On Tuesday, the Centers for Medicare and Medicaid Services (CMS) released the calendar year (CY) 2018 Medicare Quality Payment Program (QPP) proposed regulation. This regulation outlines the proposed requirements for the Merit-based Incentive Payment System (MIPS), as well as for qualified or “advanced” alternative payment models (APMs) under MACRA.

CMS provided a side-by-side comparison that summarizes the proposed changes to the requirements for MIPS and APMs for calendar year 2018 compared to 2017.  You can review the QPP Year 2 Proposed Rule here.

CMS estimates that there are 10,900 MIPS-eligible GI clinicians; roughly 3.5% would receive a reimbursement cut in CY 2020.  ACG is currently reviewing the proposed rule’s impact to clinical GI.  Here is a top-line summary:


ACG is encouraged that CMS continues to ease into reporting requirements and thresholds in year 2 of MACRA, especially for smaller and rural GI practices.  For example, CMS aims to assist smaller providers by allowing them to be excluded from MACRA altogether.  For 2018, CMS proposes to increase the threshold to exclude ACG members or groups with ≤ $90,000 in Part B allowed charges or ≤ 200 Part B beneficiaries.  The current exclusion includes clinicians or groups with ≤$30,000 in Part B allowed charges OR ≤ 100 Part B beneficiaries.  Starting with the 2019 MIPS performance period, CMS proposes to let clinicians opt-in to MIPS if they exceed 1 or 2 of the low-volume threshold components.

The payment cut for the 2020 payment year is 5% for those who do not report MIPS measures in CY 2018.  This is a deeper cut from the 4% payment adjustment for not participating in MIPS in 2017, which impacts the payment for CY 2019.

Quality Payment Program Year 2 Proposals: MIPS

For the second year of the program, CMS keeps the same MIPS scoring weights that take place in 2017.  The proposed CY 2018 MIPS performance year final score includes:

CMS continues to ease into the MACRA/MIPS transition: in 2017, the minimum performance threshold for MIPS is set at 3 points, with the “exceptional performance” bonus threshold set at 70 points. This indicates that ACG members would not receive a payment cut for obtaining a score of 3 or above.  For the 2018 reporting year, CMS proposes a performance threshold of 15 points, but seeks feedback on whether or not this should be lower.  CMS also proposes the “exceptional performance” threshold to stay at 70 points for the 2018 reporting year.

Reporting requirements:
Quality and Cost: 12-month calendar year performance period.
Advancing Care Information and Improvement Activities: 90 days minimum performance period.

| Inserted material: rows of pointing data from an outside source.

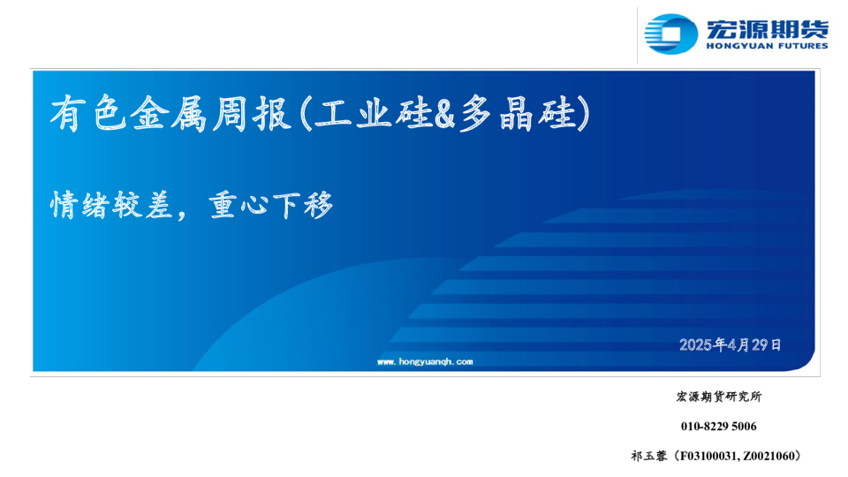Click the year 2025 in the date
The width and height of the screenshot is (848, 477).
pyautogui.click(x=696, y=344)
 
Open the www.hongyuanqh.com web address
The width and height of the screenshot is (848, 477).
pyautogui.click(x=425, y=361)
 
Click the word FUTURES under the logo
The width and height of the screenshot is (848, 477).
pyautogui.click(x=800, y=46)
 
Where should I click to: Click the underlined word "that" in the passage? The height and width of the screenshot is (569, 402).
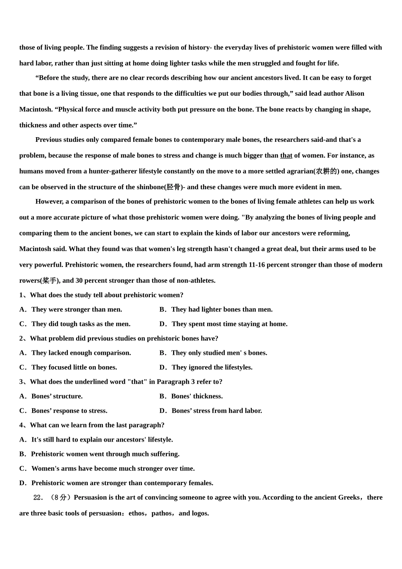[x=286, y=155]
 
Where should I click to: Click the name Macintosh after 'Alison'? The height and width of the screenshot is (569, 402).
[x=36, y=109]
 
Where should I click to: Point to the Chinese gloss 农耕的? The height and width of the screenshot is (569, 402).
[x=326, y=171]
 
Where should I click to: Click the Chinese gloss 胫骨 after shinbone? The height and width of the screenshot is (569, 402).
[x=173, y=187]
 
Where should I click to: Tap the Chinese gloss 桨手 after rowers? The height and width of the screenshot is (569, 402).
[x=50, y=281]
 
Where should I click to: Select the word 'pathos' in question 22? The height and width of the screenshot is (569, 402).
[x=161, y=514]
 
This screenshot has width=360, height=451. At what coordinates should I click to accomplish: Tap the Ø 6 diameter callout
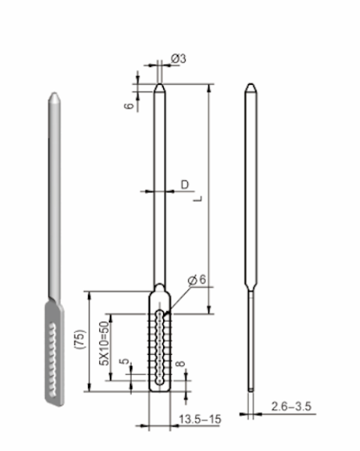pyautogui.click(x=197, y=280)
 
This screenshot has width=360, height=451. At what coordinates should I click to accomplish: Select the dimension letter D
pyautogui.click(x=184, y=183)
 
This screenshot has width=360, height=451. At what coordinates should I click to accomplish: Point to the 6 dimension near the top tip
pyautogui.click(x=129, y=106)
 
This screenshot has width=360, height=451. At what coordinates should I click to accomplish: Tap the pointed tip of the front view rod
pyautogui.click(x=159, y=86)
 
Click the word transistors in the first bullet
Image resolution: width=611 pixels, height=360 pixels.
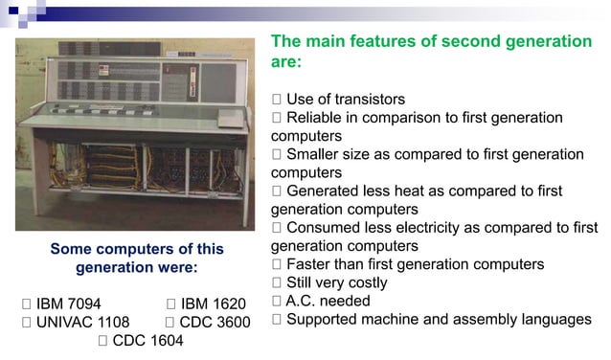[365, 100]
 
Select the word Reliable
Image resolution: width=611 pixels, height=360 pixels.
[317, 118]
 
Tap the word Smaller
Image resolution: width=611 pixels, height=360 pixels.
[315, 154]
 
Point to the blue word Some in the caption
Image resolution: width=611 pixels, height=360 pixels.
[70, 249]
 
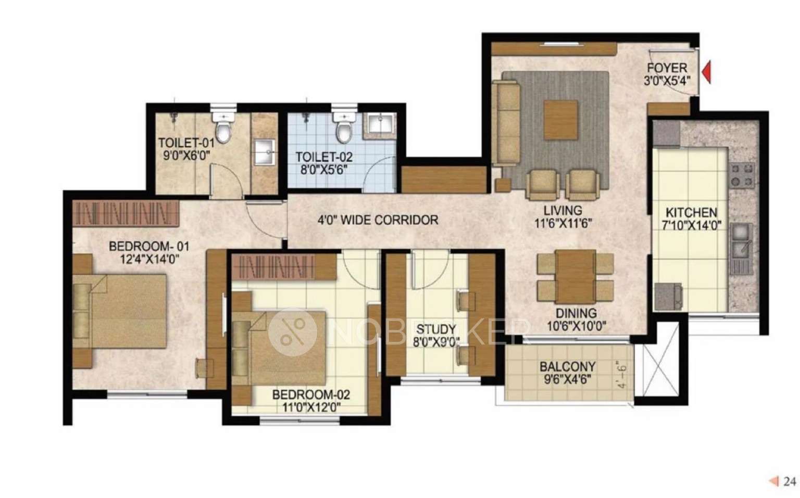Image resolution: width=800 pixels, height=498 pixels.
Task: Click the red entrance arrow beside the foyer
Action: pos(707,72)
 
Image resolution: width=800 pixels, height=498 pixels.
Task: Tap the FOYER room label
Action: pos(667,68)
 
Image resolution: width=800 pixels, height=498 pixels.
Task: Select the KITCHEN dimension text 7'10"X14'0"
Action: pos(691,225)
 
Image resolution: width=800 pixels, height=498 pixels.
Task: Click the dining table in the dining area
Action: pos(576,276)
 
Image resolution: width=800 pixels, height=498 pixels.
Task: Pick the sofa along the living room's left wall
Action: pos(507,122)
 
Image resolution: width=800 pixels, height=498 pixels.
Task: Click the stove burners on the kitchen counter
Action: pos(742,175)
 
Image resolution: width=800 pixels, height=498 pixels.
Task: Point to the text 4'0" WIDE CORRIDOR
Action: pos(378,220)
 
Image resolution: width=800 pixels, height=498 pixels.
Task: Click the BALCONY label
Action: pos(567,366)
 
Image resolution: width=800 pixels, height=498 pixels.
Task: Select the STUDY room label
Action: pos(436,329)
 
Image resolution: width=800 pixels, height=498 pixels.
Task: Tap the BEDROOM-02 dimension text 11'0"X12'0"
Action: pos(311,407)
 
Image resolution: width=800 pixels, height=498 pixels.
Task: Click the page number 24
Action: pos(790,481)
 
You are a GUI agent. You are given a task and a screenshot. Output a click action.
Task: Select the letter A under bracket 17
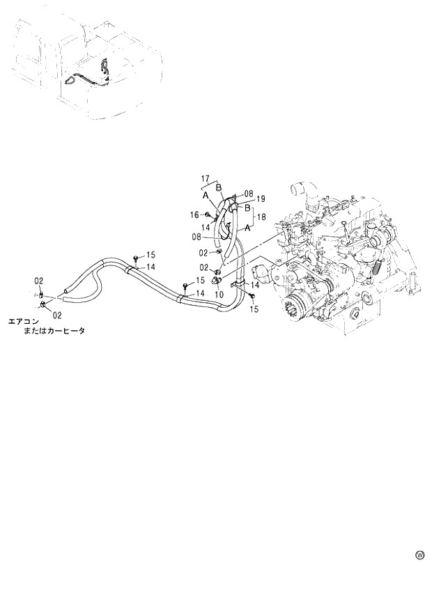pos(206,196)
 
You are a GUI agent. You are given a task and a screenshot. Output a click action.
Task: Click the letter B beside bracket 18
pos(247,207)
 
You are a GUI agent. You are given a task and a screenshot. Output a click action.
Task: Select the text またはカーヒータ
pos(54,332)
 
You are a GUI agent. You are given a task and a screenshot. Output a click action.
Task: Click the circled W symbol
pos(419,555)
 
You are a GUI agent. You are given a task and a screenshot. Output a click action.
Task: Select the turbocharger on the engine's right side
pos(380,240)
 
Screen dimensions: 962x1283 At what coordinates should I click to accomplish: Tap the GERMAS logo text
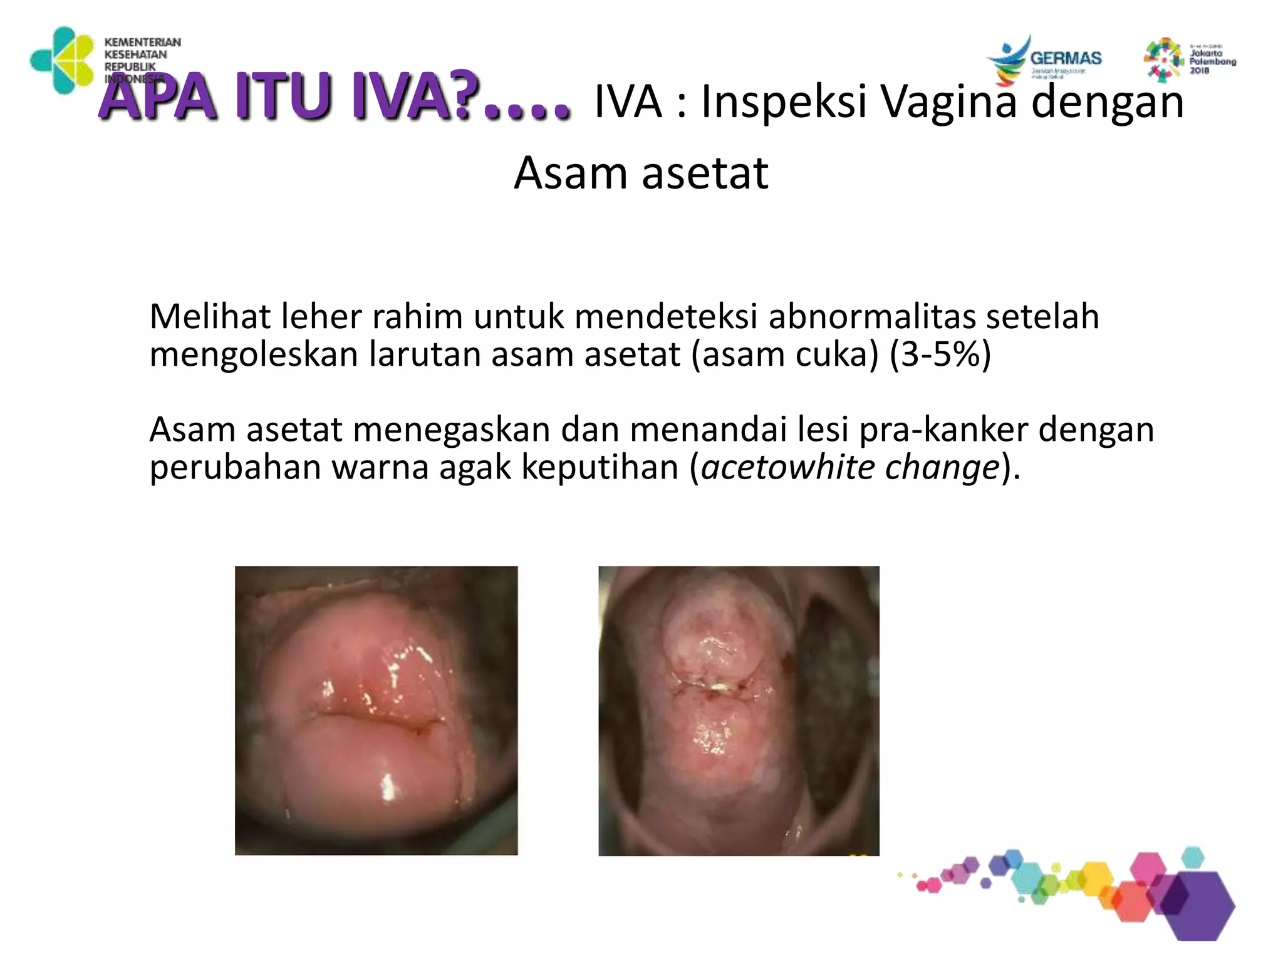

CMS proposes to continue re-weighting the Advancing Care Information performance category to the Quality performance category for participants who meet exclusions.

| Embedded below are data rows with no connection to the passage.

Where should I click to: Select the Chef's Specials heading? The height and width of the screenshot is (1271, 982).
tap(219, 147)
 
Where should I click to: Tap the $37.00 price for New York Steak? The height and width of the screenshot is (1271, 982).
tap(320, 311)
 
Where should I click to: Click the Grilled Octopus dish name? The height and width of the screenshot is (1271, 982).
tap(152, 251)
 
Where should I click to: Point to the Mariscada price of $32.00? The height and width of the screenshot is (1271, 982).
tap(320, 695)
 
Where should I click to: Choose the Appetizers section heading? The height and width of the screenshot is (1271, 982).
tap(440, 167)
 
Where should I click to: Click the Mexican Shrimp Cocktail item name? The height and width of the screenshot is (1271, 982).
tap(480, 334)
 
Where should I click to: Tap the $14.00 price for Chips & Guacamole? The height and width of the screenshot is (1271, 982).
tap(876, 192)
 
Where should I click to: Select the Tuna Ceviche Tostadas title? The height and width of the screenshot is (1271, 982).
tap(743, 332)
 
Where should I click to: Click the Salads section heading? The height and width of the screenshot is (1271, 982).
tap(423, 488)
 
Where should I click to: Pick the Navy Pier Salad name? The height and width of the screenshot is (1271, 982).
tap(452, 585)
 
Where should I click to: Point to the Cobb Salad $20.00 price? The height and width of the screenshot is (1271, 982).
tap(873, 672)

An option will also be offered for “Virtual Groups” to participate.  Virtual Groups would be composed of solo practitioners and groups of 10 or fewer eligible clinicians, eligible to participate in MIPS, who come together “virtually” with at least 1 other solo practitioner or group to participate in MIPS for a performance period of a year.

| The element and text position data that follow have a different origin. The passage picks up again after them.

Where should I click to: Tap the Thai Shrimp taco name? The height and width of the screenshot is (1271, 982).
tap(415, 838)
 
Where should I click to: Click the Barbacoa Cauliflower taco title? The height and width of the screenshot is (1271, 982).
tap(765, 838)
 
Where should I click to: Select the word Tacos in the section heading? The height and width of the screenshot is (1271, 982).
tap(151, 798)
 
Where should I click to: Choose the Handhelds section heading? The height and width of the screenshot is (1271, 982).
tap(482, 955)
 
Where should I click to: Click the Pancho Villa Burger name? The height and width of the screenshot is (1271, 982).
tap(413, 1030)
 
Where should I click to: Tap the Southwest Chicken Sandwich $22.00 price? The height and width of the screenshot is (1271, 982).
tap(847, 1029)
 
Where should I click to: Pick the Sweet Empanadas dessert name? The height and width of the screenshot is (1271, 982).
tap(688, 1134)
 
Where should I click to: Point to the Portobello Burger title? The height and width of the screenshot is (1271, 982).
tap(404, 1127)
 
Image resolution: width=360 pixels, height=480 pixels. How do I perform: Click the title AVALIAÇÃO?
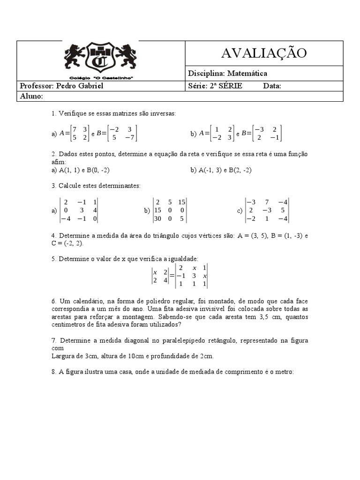(264, 53)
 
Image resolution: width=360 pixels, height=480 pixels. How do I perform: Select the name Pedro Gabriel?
(80, 86)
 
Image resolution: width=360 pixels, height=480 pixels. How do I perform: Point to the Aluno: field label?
(32, 96)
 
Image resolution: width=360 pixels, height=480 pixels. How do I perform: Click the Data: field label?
(272, 86)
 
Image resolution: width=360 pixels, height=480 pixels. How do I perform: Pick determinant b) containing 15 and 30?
(170, 210)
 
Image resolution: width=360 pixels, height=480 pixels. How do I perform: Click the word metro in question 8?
(284, 372)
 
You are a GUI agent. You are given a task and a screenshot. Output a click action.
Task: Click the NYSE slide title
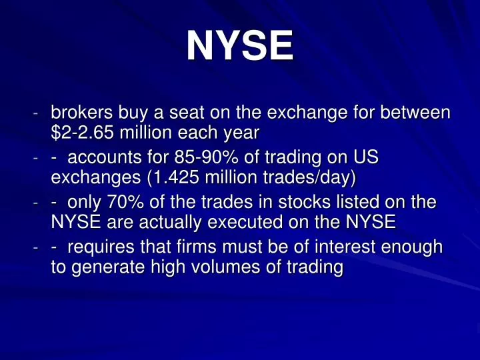point(239,46)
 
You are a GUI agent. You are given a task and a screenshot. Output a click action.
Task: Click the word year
point(241,133)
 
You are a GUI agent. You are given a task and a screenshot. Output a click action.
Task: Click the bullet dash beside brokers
point(36,114)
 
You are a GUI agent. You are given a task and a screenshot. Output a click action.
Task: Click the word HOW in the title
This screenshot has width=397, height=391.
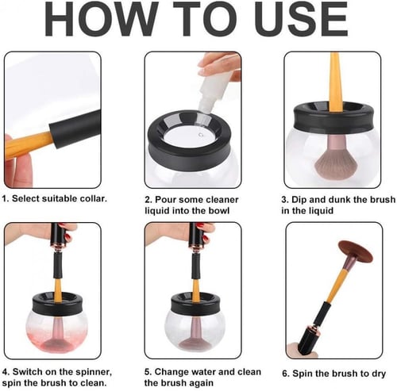(x=101, y=20)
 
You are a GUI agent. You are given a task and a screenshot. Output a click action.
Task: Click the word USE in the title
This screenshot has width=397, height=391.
(x=301, y=20)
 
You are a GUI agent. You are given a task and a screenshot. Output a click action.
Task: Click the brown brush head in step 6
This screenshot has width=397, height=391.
(x=356, y=251)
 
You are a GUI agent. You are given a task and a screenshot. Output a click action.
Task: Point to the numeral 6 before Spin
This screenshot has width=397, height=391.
(x=285, y=374)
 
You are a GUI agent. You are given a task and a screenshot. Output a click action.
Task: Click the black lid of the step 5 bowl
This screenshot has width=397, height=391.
(x=195, y=301)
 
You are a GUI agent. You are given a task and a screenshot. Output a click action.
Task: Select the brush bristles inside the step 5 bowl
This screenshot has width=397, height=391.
(x=195, y=342)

CMS proposes more flexibilities for ACG members in small practices by adding a new hardship exception for clinicians in small practices under the Advancing Care Information performance category.  CMS proposes to add bonus points to the Final Score of clinicians in small practices and continues to award small practices with 3 points for measures in the Quality performance category that don’t meet data completeness requirements (small practices are defined in the regulation as 15 or fewer clinicians).

Quality Payment Program Year 2 Proposals: APMs

MACRA does not create new alternative payment models, but rather authorizes incentives to encourage participation.  CMS and Congress view the APM as a transition away from fee-for-service and move towards reducing programmatic costs, but also as a way to improve the quality of care for the patients.  From 2019 through 2024, ACG members participating in a qualifying APM will receive a lump sum incentive payment equal to 5% of their prior year’s payments for Medicare Part B-covered professional services.  Qualifying or “advanced” APM models require the APM entity (and participants) to assume financial risk in going over any annual benchmark target, or share the rewards in going under these targets.

CMS proposes some changes and updates for APMs.  In 2017, the total potential risk under the APM must be equal to at least:

  • either 8% of the average estimated Medicare Parts A and B revenue of the participating APM Entities (the revenue-based standard), or
  • 3% of the expected expenditures for an APM Entity

In 2018, CMS proposes to extend the 8% revenue-based standard for two additional years, through performance year 2020.

The proposed rule details how an “All-Payer Combination Option” will be implemented in the 2019 performance year. CMS’ goal for this option is to allow clinicians to become Qualifying APM Participants through a combination of Medicare participation in Advanced APMs and participation in Other Payer Advanced APMs.